Hi everyone i have just checked my email and i have one off some bloke wanting to offer his service as a sperm doner and it came from this web site.   Has anyone else had one?? And how do i report it so i dont get him "popping" up again   coz My dh would have been very offended if he read that and would think i was looking into doner sperm. How can a stranger get my email im sure its private??

Luv sally x x


----------



## Anthony Reid (Jan 1, 2002)

Can you IM me the details please.

Thanks,
Tony

*edit
ps.
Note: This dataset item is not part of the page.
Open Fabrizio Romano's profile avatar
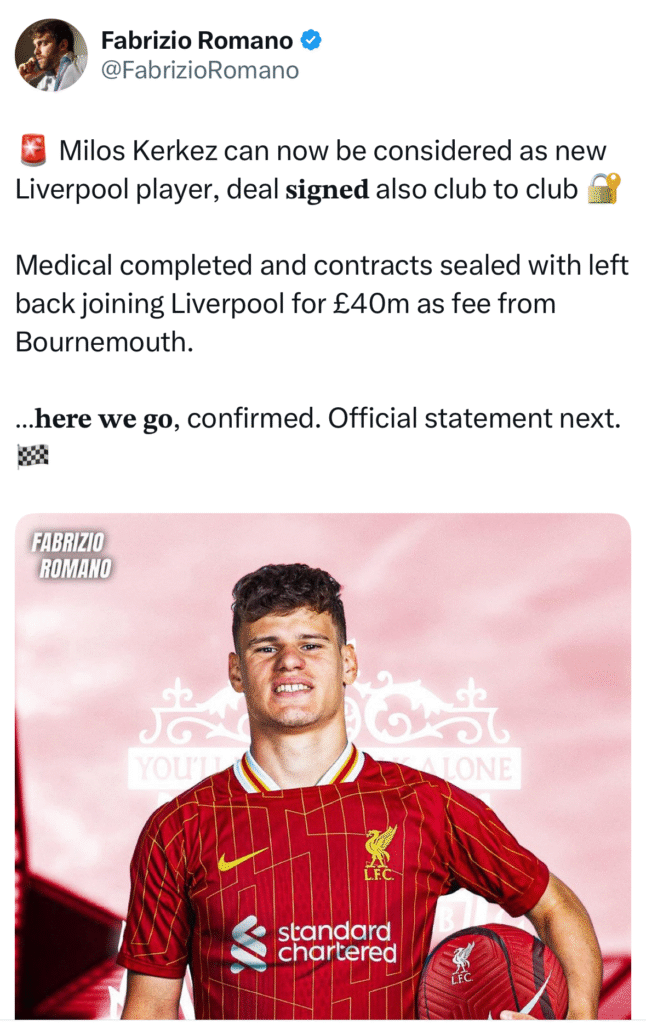Viewport: 646px width, 1024px height. pos(51,55)
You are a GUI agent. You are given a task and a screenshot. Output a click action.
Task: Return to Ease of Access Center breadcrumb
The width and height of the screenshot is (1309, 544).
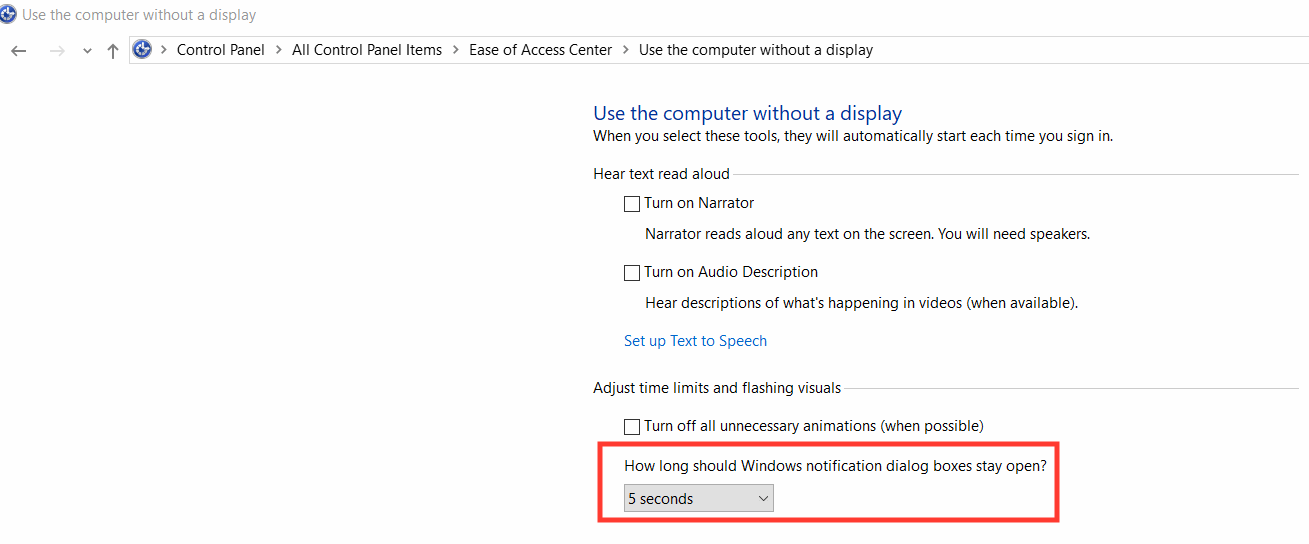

I just checked and your email account wasnt set to hidden - so I have now hidden it for you, althought your msn and yahoo details are available to everyone.


----------



## ♥JJ1♥ (Feb 11, 2006)

Sally Hopefully the moderators can help you, but you have your home 'hotmail' email address advertised underneath your photo- in the 'man' bubble icon.  You don't have to have it on here, and you can still get  PM's from the girls on FF but it all comes through the site, and you get an alert in your home email address box to say the girls have sent you a message, but it is hidden from the kookie people around (not the FF girls).

Take care
Lxx


----------



## Candy (Mar 8, 2004)

Sally thanks for letting us know, if you could send it to Tony that would be very helpful, thanks C x


----------



## sallyanne1 (Oct 23, 2006)

Hi i have sent the whole email to Tony and its now being sorted. Thanks for your help


----------



## Candy (Mar 8, 2004)

Will lock this thread, thanks


----------